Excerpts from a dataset
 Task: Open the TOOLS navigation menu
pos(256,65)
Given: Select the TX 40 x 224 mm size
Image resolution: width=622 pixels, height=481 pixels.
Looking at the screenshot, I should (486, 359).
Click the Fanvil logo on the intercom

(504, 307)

§ About this task
A reply should hold exactly the lines from the one containing "Image resolution: width=622" through the end of the data above, nothing more.

§ Result of this exercise
Image resolution: width=622 pixels, height=481 pixels.
Looking at the screenshot, I should (486, 359).
Click the Fanvil logo on the intercom

(504, 307)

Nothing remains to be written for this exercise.